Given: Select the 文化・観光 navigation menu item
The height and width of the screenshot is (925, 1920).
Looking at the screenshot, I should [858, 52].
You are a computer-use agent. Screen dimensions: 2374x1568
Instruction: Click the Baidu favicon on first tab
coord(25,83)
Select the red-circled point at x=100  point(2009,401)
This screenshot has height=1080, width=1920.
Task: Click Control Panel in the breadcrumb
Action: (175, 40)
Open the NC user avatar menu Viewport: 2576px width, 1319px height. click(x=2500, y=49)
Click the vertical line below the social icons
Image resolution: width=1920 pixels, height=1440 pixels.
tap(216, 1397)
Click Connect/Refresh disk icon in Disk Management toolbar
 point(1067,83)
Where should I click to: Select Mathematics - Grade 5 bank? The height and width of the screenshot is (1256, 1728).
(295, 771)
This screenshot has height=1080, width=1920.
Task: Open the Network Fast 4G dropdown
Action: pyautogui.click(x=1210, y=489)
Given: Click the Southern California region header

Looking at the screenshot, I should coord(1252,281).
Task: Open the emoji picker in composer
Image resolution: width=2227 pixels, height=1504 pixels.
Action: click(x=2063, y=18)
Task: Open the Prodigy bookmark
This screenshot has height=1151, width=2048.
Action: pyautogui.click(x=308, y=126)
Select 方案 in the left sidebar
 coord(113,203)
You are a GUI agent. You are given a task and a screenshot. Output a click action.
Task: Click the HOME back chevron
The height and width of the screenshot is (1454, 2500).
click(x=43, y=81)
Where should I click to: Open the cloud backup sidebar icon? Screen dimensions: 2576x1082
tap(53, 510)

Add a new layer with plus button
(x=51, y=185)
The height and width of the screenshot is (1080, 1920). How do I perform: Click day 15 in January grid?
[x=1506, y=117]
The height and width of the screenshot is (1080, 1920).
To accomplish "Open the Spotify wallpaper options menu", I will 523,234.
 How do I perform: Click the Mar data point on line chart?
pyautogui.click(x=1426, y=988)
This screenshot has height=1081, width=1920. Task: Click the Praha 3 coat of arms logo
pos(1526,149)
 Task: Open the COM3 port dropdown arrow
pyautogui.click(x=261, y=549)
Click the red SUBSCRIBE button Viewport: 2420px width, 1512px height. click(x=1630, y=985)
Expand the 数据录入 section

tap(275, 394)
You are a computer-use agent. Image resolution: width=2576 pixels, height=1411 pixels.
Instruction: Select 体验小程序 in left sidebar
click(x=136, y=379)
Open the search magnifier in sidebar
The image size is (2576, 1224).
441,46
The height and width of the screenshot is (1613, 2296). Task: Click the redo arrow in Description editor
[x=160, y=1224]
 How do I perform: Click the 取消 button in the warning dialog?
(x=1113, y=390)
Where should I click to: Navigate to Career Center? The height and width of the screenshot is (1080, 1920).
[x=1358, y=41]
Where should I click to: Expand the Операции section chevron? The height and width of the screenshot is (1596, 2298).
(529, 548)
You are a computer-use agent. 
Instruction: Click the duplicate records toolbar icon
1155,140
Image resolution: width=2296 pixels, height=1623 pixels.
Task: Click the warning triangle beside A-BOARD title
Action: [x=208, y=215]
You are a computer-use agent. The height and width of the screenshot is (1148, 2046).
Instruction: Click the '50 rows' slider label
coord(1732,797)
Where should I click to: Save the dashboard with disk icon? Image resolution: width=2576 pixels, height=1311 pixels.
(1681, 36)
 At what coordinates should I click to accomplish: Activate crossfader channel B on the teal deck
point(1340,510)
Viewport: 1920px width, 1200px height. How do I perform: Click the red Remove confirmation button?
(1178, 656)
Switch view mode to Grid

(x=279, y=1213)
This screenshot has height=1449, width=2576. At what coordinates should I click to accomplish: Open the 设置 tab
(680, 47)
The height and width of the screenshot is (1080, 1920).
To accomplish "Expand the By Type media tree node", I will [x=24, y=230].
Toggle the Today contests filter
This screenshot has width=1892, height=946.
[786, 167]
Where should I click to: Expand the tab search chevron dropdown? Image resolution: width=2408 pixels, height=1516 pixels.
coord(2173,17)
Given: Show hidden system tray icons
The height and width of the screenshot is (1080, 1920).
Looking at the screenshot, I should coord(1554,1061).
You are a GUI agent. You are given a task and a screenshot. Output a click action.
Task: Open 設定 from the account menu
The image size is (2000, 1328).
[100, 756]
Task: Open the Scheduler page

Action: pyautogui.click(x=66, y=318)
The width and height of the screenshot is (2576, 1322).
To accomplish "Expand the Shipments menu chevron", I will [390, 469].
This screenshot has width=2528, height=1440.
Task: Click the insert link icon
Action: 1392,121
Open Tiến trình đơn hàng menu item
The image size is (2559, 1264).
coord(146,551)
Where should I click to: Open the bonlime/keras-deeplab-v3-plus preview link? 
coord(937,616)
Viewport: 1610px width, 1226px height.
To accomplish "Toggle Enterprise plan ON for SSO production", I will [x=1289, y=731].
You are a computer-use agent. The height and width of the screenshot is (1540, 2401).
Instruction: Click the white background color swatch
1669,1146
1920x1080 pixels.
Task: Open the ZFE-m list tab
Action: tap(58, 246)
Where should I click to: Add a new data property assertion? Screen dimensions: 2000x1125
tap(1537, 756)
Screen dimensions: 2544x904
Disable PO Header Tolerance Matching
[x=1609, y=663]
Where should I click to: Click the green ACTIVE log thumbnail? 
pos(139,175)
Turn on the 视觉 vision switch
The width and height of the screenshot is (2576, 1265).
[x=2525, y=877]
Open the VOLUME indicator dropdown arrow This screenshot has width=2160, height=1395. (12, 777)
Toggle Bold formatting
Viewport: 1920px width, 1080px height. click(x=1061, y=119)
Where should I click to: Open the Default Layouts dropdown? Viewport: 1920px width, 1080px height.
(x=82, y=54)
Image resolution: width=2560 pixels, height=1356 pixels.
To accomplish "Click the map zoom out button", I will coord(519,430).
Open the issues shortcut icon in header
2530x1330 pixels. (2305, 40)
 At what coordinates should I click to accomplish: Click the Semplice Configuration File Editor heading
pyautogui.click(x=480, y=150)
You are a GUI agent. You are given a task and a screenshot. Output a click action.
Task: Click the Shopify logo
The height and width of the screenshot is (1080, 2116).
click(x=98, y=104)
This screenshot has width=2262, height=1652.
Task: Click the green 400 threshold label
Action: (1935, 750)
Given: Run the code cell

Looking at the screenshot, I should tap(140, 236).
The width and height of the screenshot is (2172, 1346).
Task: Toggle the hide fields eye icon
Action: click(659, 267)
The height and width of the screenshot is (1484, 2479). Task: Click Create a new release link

**The task**
Every line of the material above that has the string "icons" needs pulling out.

**Task answer**
Click the vertical line below the social icons
Given: Show hidden system tray icons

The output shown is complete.